Texting while driving? I have no reason to do that anymore…
Hi there,
I found your blog after researching using siri on a motorbike. maybe you can help me – how do you operate it? on a motorbike, you cnt easily press the headphones button to activate siri – how do you activate it to talk to you? and how to do you set just siri to read out text messages whilst your on the bike (and ONLY when youre on the bike) thanks for your help in advance!
Hi William,
With the Scala product, when you hit a button (it’s big and easy to find) on the unit itself it initiates the “voice command” feature of the iPhone. There are 3 buttons on top of the Scala, a volume up, volume down, and another button that in one click does the same thing as holding the home button on the iPhone itself.
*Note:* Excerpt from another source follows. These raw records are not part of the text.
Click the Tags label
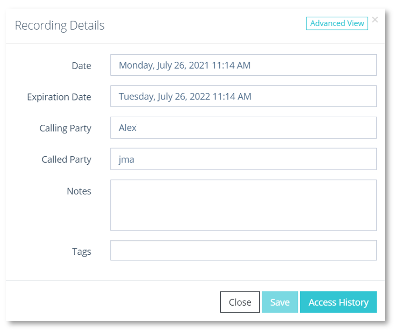394x330 pixels. 82,251
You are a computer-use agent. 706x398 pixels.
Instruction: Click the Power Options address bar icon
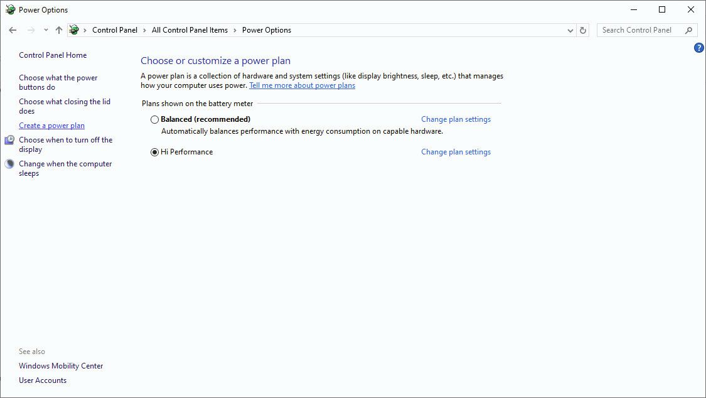[x=74, y=30]
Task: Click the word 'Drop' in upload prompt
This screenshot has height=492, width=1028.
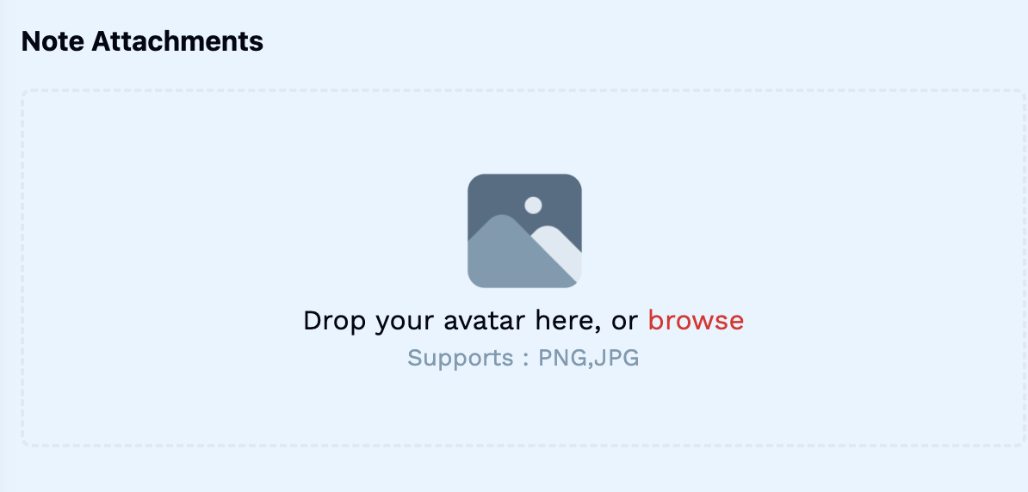Action: pyautogui.click(x=334, y=321)
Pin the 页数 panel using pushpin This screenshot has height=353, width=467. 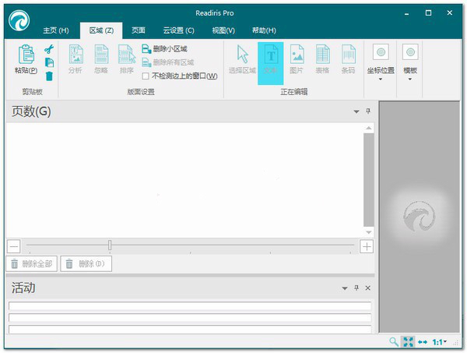(368, 111)
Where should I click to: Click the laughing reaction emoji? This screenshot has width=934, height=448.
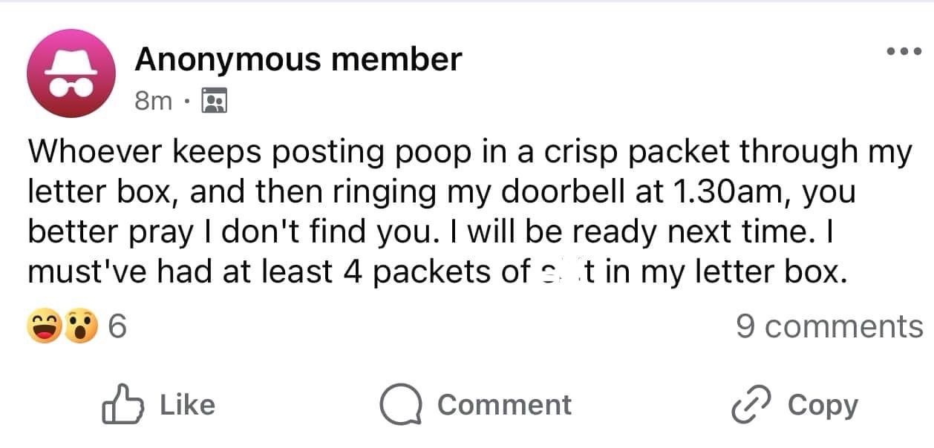tap(44, 326)
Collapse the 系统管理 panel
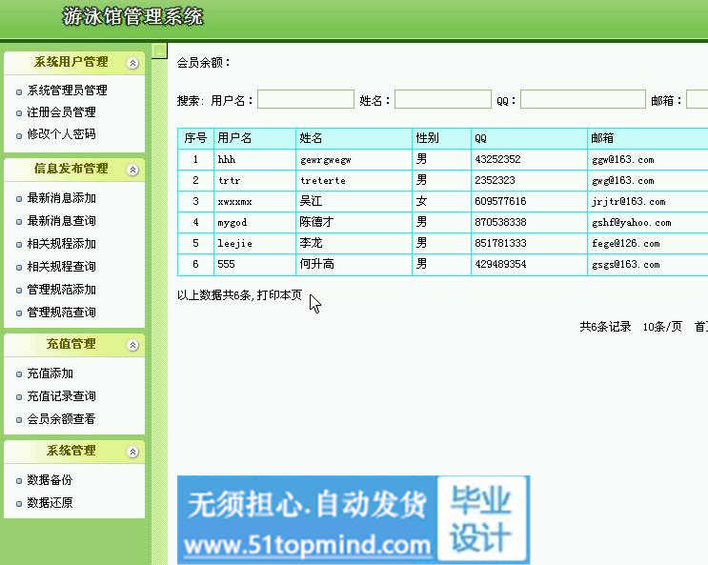708x565 pixels. pos(132,452)
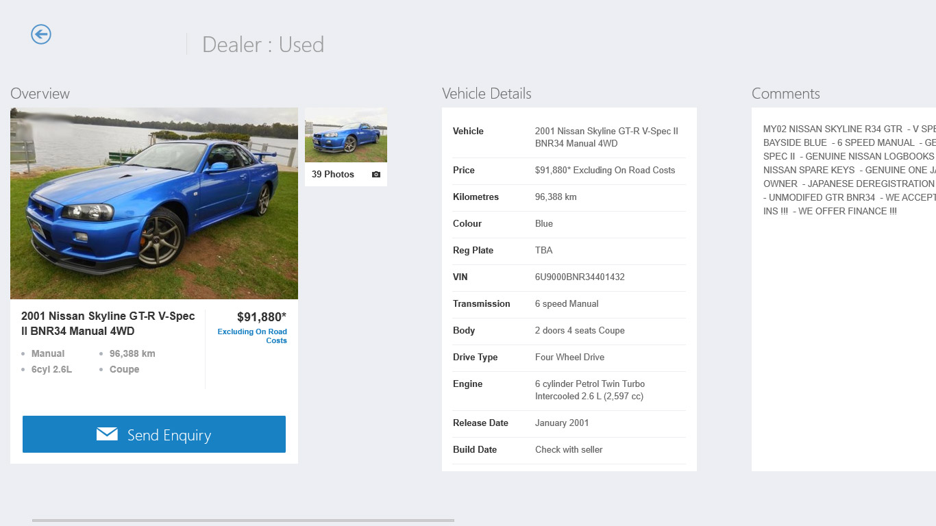The width and height of the screenshot is (936, 526).
Task: Click the Excluding On Road Costs link
Action: tap(252, 336)
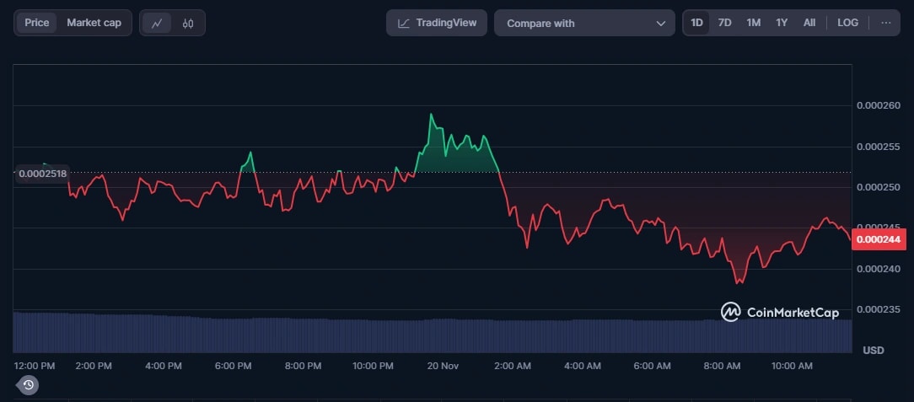
Task: Click the red 0.000244 current price label
Action: pyautogui.click(x=880, y=239)
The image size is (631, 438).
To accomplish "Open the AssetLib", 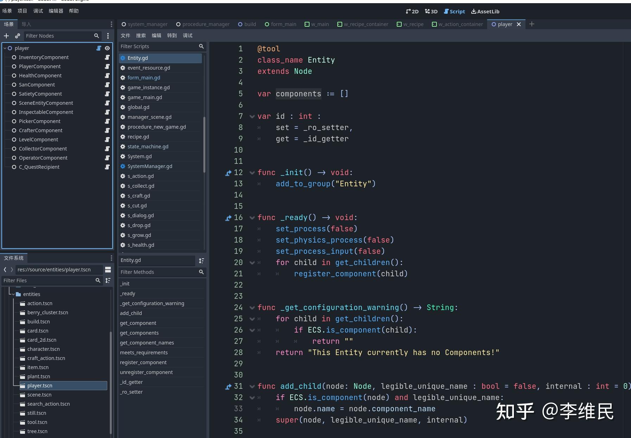I will point(485,11).
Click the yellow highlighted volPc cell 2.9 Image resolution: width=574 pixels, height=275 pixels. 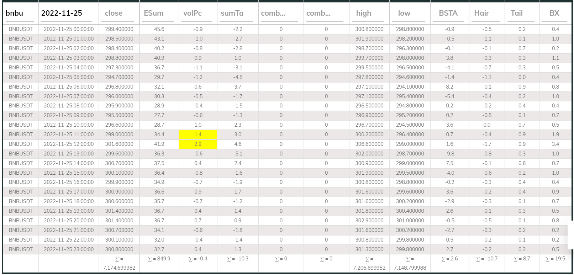[x=198, y=144]
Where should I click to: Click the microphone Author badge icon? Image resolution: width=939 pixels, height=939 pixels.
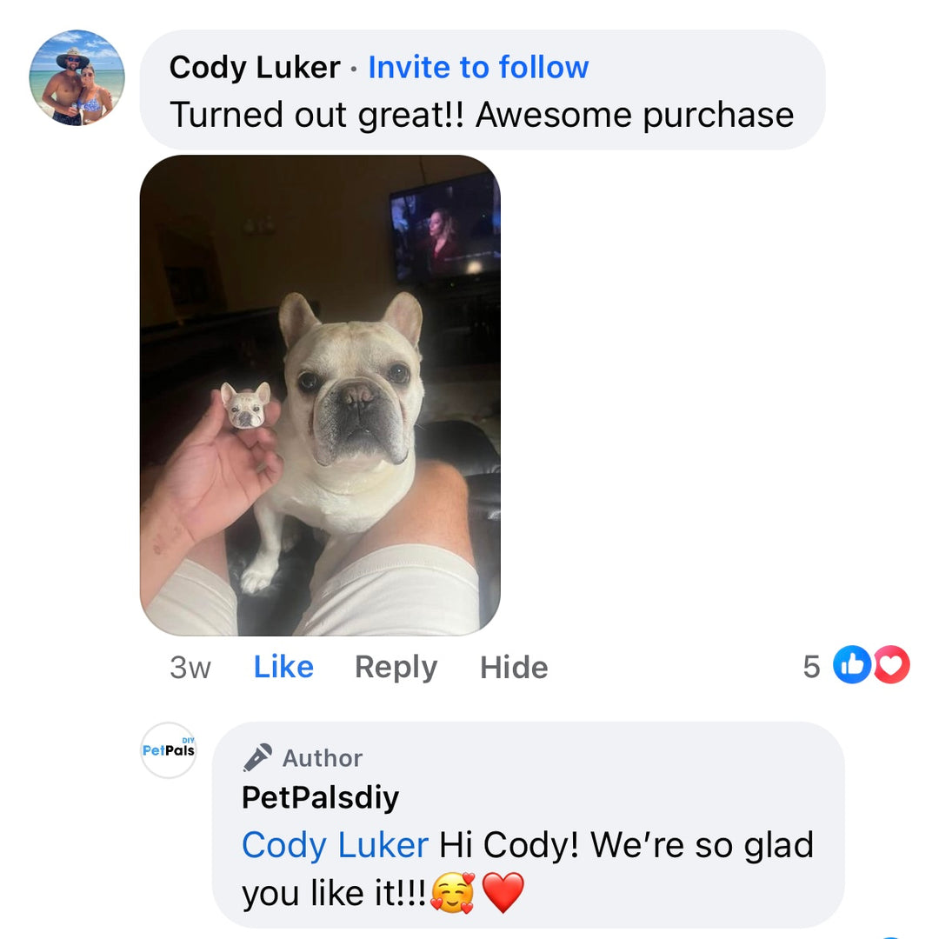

With the iPhone 4S you can choose whether you want to use the old voice command, or Siri. Unfortunately you have to ask Siri if you have any text messages. She wont read them to you automatically, which is both good and bad. Good because you can wait until you are in a good spot to be able to deal with the incoming text, but bad because you have to remember to check periodically.
Gary
That’s great ! Thanks a lot for the tip!
Hi Gary
I just got the iphone 4 s and i’m using the Sena SMH10 bluetooth headset on my helmet and it doesn’t work with SIri at all well. Siri was a huge selling point for the phone due to the upside on the motorbike!!
On this basis can you recommend the Scala product? Also, there are so many of them – which one is the most appropriate would you say?
Regards
Ben
Hey Ben,
I’ve struggled a little bit recently with Siri but mostly because of slow response times from Siri. I had one trip where I couldn’t get Siri to respond while I was riding down the freeway, and it was very clearly because it wasn’t able to connect to Apple’s servers. The Scala G4 seems to work great connecting to the iPhone, but the “beta” tag still hasn’t been removed from Siri. That said, going back to voice command to do basic stuff also works fine on the 4S, so when you are in town and getting good 3G connection speeds, Siri will work great, but then can get a little sketchy on the road if you find yourself in a deadzone.